Required Skills & Competencies
Hard Skills (Technical)
- Advanced SQL: complex joins, window functions, CTEs, query performance tuning and profiling for warehouse platforms (Snowflake, BigQuery, Redshift).
- Scripting and programming: Python (Pandas, SQLAlchemy), and familiarity with development best practices, unit testing and packaging.
- ETL/ELT & Orchestration: hands-on experience with tools like Airflow, dbt, Talend, Informatica or equivalent pipeline frameworks.
- Cloud Data Platforms: operational knowledge of Snowflake, BigQuery, Amazon Redshift, Databricks or a similar cloud data warehouse/lakehouse.
- Data Modeling: dimensional modeling, normalization, denormalization strategies, and building consistent canonical data models.
- Data Formats and Storage: working knowledge of Parquet, Avro, ORC, JSON, columnar storage and S3/GCS/Azure Blob patterns.
- Streaming and Messaging: experience with Kafka, Kinesis, or Pub/Sub for event-driven architectures (preferred).
- Observability and Monitoring: experience with pipeline monitoring, logging, alerting and SLA management (Prometheus, Grafana, DataDog, Sentry).
- Metadata & Governance: implementing data cataloging, lineage tools and governance processes; knowledge of privacy regulations (GDPR, CCPA).
- BI and Visualization: experience producing and supporting dashboards in Tableau, Power BI, Looker, or other analytics tools.
- Version Control & CI/CD: Git, automated testing frameworks, and deployment pipelines for data code.
- Performance & Cost Optimization: tuning queries, partitioning strategies, and optimizing cloud spend.
- REST APIs and Data Integration: extracting data from APIs, using OAuth, handling pagination, rate limits, and data contracts.

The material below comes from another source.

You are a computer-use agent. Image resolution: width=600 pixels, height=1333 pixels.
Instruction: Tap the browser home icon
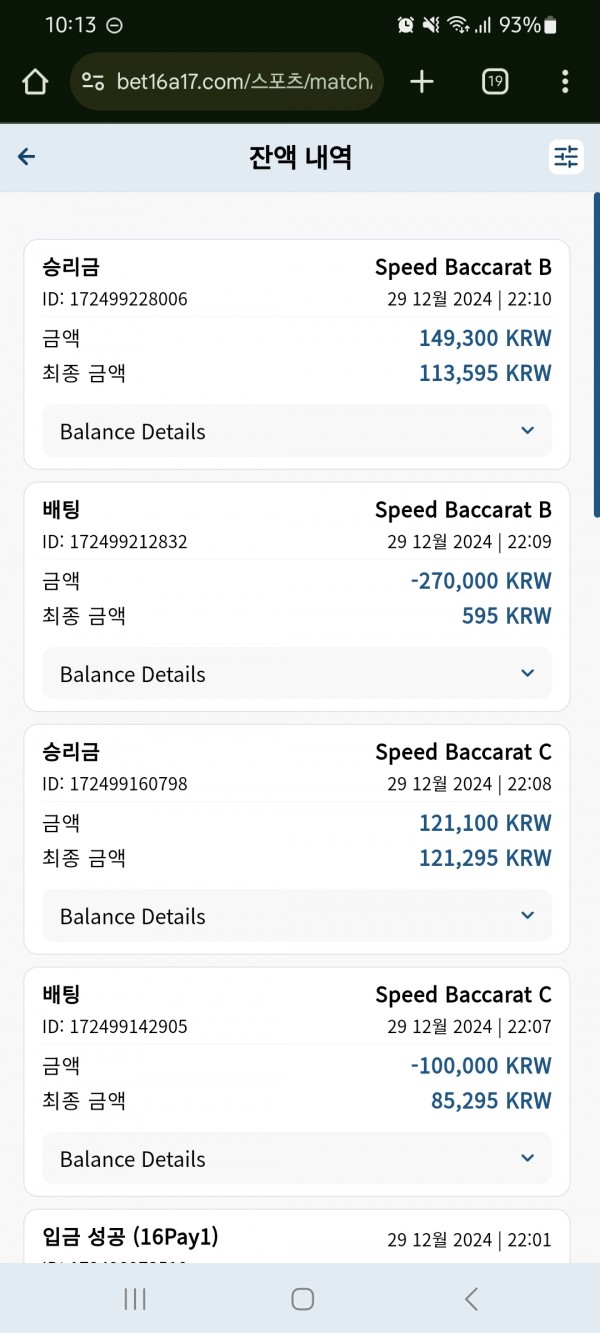pos(35,82)
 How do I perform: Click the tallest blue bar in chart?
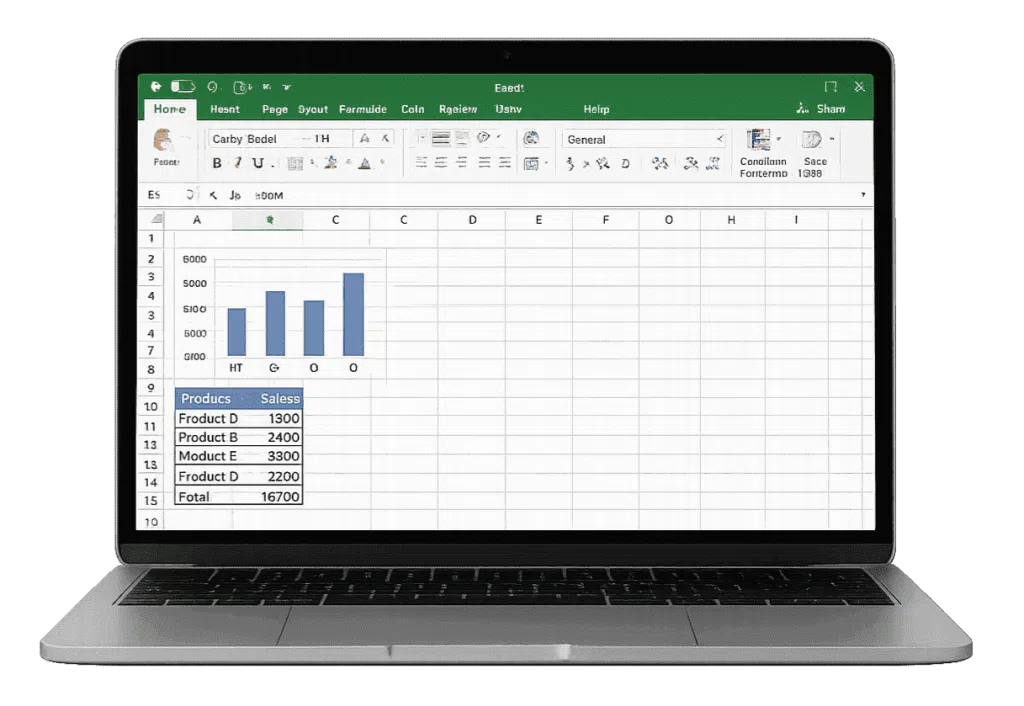tap(353, 314)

- Containerization & DevOps basics: familiarity with Docker, Kubernetes or comparable container orchestration for deployment scenarios (nice to have).
Soft Skills
- Strong stakeholder management: ability to gather ambiguous requirements from business partners and translate them into technical deliverables.
- Effective communication: explain technical trade-offs clearly to technical and non-technical audiences, produce clear documentation and runbooks.

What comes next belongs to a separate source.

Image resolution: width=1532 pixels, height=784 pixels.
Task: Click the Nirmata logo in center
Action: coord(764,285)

- Analytical problem solving: methodical troubleshooting and root cause analysis across large, distributed systems.
- Prioritization and organization: manage competing requests and SLAs while delivering reliable data products.
- Collaboration and mentoring: work across teams, mentor junior engineers, and contribute to a knowledge-sharing culture.
- Adaptability and continuous learning: keep up with evolving cloud data technologies, frameworks and best practices.
- Attention to detail with a focus on data quality, reproducibility and auditability.
- Customer-centric mindset: think from the perspective of internal data consumers to deliver practical, usable solutions.
Education & Experience
Educational Background
Minimum Education:
- Bachelor's degree in Computer Science, Data Science, Information Systems, Statistics, Engineering, Mathematics, or a related quantitative field.
Preferred Education:
- Master's degree in Data Science, Computer Science, Analytics, Applied Statistics, or an MBA with technical coursework (preferred but not required).
Relevant Fields of Study:
- Computer Science
- Data Science / Applied Statistics
- Information Systems / IT
- Mathematics / Applied Mathematics
- Engineering (Electrical, Software)
- Business Analytics
Experience Requirements
Typical Experience Range:
- 2–5 years of hands-on experience building data pipelines, supporting analytics platforms, or performing data engineering work in a production environment.
Preferred:
- 4–8+ years with demonstrable experience on cloud data platforms (Snowflake/BigQuery/Redshift), modern ETL/ELT tooling (dbt, Airflow), and a portfolio of delivered analytics or data infrastructure projects.
- Experience working in cross-functional agile teams, with exposure to data governance, security, and compliance programs.